**WHAT YOU WILL DO:**
Nothing after the line containing "[Facebook] (1421, 1684)" belongs in the answer; write out exactly every line from the start of the material up to it, including it.

**SUPPLIED MATERIAL:**
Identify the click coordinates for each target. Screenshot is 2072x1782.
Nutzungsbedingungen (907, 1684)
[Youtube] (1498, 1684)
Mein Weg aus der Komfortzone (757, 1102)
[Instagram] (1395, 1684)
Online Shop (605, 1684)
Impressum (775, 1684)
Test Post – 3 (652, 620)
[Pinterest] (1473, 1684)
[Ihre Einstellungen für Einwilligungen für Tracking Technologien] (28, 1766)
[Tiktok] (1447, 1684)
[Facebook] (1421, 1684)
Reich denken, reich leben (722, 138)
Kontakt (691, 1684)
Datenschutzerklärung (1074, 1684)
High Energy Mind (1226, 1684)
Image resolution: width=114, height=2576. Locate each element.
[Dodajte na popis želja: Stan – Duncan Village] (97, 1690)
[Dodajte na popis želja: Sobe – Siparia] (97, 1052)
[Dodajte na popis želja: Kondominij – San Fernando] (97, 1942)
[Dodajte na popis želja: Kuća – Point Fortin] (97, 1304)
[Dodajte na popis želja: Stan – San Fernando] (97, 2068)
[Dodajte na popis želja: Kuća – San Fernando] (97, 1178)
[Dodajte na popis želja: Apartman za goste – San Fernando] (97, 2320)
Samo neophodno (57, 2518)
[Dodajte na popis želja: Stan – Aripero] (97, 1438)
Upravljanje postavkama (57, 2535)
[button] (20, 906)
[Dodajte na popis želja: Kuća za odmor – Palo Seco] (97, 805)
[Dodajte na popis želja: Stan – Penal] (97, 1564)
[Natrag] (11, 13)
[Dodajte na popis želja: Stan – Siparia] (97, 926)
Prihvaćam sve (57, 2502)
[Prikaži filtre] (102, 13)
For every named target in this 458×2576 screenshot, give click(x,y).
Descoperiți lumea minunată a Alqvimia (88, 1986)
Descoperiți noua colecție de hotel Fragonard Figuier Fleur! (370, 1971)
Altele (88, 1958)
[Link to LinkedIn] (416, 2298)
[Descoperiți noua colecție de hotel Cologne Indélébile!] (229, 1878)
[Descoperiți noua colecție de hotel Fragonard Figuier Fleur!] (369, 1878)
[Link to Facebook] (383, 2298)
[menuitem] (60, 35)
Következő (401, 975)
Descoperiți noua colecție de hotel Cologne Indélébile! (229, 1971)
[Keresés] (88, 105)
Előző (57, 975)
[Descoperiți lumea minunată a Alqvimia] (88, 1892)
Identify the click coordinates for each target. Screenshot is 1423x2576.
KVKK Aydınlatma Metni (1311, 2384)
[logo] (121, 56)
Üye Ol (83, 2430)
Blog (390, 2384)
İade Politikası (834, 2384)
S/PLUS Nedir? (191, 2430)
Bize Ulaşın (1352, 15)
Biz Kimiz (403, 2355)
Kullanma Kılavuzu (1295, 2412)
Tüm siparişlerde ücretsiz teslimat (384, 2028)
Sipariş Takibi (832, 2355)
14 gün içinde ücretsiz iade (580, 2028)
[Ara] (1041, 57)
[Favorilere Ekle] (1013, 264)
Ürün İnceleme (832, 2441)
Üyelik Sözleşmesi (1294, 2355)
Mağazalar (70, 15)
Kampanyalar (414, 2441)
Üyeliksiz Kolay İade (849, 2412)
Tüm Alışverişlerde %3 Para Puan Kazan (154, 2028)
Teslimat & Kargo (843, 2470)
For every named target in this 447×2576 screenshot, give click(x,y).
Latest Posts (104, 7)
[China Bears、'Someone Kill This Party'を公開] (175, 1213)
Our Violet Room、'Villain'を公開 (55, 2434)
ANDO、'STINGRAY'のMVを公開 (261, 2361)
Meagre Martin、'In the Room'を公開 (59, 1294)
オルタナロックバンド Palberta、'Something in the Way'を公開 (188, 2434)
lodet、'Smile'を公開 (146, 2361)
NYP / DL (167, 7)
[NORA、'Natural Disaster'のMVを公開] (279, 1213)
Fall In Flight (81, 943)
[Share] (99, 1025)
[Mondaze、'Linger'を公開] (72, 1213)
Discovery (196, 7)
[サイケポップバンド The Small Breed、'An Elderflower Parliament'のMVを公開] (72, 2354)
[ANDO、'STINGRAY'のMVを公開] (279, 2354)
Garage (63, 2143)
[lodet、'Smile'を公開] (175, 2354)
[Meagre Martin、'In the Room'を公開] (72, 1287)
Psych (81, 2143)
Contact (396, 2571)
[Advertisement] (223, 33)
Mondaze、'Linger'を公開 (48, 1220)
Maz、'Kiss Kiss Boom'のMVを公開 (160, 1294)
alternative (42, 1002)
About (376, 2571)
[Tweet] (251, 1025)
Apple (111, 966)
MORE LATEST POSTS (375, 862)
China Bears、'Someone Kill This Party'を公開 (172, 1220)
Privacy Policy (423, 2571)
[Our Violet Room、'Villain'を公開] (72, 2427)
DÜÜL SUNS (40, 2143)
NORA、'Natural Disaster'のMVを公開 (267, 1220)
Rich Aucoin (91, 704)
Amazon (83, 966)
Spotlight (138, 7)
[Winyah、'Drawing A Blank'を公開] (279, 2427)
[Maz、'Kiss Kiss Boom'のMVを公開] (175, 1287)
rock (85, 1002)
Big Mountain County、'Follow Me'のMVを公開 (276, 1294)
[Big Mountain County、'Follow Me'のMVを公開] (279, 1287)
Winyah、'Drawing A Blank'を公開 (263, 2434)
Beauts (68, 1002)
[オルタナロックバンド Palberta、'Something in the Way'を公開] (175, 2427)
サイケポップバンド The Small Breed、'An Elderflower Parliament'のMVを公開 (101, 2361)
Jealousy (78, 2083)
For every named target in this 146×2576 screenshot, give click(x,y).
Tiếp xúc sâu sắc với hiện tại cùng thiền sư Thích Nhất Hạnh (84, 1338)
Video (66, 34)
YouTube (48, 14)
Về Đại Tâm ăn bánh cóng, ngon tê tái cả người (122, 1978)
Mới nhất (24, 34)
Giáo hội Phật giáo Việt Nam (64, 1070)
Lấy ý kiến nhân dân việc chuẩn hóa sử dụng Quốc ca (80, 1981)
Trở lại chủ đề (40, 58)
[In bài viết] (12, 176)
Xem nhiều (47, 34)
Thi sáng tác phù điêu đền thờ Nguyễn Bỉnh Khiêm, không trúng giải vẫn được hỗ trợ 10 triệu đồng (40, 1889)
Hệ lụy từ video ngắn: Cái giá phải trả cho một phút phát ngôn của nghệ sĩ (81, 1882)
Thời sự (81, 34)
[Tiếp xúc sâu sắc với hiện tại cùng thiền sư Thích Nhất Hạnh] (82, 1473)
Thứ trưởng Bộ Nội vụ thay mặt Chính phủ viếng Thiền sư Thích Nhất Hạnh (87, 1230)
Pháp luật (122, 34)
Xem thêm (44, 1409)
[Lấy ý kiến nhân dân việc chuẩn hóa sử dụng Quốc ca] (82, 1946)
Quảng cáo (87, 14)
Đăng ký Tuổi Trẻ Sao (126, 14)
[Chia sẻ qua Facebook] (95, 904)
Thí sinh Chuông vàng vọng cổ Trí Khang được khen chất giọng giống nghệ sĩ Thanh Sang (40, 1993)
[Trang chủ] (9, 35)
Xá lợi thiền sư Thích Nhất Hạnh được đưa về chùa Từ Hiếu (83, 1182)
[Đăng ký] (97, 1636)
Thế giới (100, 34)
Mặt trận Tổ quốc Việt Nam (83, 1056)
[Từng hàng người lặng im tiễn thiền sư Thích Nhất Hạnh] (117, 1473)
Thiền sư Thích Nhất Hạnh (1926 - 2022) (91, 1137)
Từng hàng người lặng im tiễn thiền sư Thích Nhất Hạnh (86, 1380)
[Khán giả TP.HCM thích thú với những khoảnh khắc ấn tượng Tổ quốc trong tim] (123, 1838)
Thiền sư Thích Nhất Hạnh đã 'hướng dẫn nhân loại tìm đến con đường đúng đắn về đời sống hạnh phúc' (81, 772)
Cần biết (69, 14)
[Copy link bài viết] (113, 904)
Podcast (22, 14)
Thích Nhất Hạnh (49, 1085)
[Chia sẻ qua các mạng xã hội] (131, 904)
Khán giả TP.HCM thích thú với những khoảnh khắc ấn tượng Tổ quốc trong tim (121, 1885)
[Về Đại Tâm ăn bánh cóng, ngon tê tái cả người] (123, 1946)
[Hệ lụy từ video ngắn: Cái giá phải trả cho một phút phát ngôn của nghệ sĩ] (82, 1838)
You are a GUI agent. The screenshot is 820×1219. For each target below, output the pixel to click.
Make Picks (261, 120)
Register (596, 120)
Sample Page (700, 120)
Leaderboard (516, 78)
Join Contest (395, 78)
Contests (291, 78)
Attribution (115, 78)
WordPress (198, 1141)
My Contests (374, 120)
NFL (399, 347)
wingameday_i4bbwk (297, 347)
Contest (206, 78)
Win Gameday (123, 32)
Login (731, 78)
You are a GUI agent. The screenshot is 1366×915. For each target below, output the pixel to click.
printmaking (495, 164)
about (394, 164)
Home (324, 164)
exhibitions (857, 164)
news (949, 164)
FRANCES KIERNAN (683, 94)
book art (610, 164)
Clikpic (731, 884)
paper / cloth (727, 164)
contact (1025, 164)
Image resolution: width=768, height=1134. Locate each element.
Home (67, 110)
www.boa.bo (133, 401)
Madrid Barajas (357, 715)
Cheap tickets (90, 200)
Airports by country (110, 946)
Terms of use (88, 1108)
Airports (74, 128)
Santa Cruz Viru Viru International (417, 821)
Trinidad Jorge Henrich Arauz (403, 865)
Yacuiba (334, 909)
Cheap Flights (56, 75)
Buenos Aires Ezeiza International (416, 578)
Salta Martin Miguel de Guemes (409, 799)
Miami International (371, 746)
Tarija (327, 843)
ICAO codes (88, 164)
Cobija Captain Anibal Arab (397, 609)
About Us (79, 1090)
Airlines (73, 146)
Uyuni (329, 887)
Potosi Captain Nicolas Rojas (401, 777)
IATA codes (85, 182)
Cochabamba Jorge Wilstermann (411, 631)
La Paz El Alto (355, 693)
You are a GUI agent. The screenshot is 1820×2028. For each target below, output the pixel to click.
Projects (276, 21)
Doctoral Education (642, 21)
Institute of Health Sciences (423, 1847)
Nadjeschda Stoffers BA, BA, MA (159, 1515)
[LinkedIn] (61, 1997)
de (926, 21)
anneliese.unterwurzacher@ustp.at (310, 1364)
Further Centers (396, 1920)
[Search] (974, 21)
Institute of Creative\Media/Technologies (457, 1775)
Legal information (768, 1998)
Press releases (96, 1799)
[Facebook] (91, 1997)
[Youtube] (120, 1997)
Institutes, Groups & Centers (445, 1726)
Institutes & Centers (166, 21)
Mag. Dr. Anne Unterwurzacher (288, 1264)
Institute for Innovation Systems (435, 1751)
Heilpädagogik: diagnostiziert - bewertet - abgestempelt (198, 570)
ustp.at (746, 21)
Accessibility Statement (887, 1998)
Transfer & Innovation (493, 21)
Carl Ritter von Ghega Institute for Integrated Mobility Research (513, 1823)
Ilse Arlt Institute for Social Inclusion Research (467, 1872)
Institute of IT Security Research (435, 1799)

**TASK RESULT:**
Identify the click coordinates for each target. Screenshot is 2072x1782.
Nutzungsbedingungen (907, 1684)
[Youtube] (1498, 1684)
Mein Weg aus der Komfortzone (757, 1102)
[Instagram] (1395, 1684)
Online Shop (605, 1684)
Impressum (775, 1684)
Test Post – 3 (652, 620)
[Pinterest] (1473, 1684)
[Ihre Einstellungen für Einwilligungen für Tracking Technologien] (28, 1766)
[Tiktok] (1447, 1684)
[Facebook] (1421, 1684)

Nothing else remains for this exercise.